What we believe is the biggest shortcoming of perplexity based detectors, and why we at Pangram chose a deep learning based approach instead, is that these perplexity-based detectors cannot self-improve with data and compute scale.
What does this mean? As Pangram gets more experience with human text through our active learning algorithm, it gradually gets better. That is how we have gotten our false positive rate from 2%, to 1%, to 0.1%, and now down to 0.01%. Perplexity based detectors are not able to improve by seeing more data.
DetectGPT: Zero-Shot Machine-Generated Text Detection using Probability Curvature is a paper that looks at the local perplexity landscape to distinguish human and AI writing rather than absolute perplexity values.
Spotting LLMs with Binoculars: Zero-Shot Detection of Machine-Generated Text uses a novel metric called "cross-perplexity" to improve upon basic perplexity detection.
Pangram's technical whitepaper goes deeper into our alternative solution for detecting AI-generated text based on deep active learning.
There's a big difference between computing a statistic that correlates with AI-generated writing and building a production grade system that can reliably detect AI-generated writing.

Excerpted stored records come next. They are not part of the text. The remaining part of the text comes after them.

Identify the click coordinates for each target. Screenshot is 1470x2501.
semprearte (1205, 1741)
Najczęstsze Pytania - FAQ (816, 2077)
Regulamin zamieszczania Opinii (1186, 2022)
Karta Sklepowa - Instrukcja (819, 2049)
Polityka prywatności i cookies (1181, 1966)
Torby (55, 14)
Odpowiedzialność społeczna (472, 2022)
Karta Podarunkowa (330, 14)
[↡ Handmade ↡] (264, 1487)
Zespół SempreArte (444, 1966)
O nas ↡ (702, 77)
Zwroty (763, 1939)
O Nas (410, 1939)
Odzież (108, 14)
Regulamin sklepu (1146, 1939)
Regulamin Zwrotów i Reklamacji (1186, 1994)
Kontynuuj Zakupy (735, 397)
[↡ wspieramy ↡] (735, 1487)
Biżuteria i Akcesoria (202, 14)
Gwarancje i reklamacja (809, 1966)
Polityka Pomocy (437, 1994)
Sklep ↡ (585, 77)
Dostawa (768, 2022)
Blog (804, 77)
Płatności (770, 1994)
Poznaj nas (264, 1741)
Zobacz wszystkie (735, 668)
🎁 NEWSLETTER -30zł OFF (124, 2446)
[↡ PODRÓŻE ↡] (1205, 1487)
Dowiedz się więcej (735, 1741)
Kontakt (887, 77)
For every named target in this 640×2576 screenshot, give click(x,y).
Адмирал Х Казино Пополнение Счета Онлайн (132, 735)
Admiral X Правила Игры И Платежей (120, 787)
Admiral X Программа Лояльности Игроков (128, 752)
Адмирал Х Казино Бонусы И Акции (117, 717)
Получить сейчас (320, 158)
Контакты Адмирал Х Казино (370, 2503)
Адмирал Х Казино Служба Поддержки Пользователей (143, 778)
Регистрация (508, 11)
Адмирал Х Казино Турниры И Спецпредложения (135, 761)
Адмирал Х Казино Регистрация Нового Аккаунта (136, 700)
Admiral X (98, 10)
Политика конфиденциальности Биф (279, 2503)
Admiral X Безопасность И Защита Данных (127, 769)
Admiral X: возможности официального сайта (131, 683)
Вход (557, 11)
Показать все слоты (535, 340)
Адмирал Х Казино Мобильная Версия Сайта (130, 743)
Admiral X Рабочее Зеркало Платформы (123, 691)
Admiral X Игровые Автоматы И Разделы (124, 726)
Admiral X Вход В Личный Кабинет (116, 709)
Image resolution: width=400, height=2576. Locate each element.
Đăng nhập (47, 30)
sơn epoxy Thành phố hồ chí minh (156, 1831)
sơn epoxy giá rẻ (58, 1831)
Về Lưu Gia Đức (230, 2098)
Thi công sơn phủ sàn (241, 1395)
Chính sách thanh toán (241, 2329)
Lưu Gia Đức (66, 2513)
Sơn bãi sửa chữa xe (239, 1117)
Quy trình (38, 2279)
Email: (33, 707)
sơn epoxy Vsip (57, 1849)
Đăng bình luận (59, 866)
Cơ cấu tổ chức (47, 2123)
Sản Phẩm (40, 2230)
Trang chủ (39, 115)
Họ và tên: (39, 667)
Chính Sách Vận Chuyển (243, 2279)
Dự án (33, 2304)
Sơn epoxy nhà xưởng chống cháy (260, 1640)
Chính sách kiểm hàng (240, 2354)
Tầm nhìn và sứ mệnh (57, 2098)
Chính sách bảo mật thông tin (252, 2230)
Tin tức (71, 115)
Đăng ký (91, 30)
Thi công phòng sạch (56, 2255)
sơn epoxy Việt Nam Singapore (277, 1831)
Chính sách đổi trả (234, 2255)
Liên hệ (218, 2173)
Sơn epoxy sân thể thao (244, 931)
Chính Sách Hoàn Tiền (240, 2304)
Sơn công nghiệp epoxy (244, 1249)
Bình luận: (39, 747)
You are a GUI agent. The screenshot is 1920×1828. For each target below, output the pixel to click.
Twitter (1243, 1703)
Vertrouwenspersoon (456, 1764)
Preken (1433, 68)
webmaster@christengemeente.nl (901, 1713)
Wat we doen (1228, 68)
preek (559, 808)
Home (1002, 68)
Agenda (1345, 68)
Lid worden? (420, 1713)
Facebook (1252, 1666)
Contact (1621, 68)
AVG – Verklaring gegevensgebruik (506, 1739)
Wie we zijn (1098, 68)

While perplexity based detectors capture an important facet of what makes human writing human and what makes AI writing AI, for the reasons described in this article, you cannot use a perplexity based detector to reliably detect AI-generated writing while maintaining a false positive rate low enough for production applications.
In environments like education where false positive avoidance is critical, we hope to see more research move towards deep learning based methods and away from perplexity and burstiness, or metric-based methods.
We hope this gives some insight into why Pangram has chosen not to use perplexity and burstiness to detect AI-generated text, and instead focus on reliable methods that scale.